■ **The problem**
Extract every line from the records below that contains the word "agent".

■ **Input**

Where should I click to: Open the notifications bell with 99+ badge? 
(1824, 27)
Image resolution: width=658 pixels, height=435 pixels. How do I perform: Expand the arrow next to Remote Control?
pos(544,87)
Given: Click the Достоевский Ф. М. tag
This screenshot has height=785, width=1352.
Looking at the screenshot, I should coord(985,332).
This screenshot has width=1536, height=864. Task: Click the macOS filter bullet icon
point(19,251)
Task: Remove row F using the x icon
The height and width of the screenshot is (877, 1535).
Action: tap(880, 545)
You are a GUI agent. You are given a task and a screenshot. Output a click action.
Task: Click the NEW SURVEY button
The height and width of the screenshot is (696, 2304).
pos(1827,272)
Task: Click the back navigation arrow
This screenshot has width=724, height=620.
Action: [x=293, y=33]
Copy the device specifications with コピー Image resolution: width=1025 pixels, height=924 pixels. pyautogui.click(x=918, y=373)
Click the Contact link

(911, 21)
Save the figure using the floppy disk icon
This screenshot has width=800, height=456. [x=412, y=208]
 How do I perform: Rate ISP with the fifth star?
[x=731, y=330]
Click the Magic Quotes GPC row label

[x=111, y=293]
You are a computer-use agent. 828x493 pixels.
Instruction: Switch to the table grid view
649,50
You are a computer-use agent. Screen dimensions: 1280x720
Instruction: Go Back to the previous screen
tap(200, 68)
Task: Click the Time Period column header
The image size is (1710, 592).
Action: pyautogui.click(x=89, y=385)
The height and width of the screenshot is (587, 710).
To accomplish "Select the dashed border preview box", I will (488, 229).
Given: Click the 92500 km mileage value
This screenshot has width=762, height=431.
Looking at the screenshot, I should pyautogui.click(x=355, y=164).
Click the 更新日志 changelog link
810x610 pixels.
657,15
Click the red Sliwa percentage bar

■ **Answer space**
You are a GUI agent. You are given a task and a screenshot. Output a click action.
You are a computer-use agent. 828x493 pixels.
You are a computer-use agent. Screen dimensions: 1280x720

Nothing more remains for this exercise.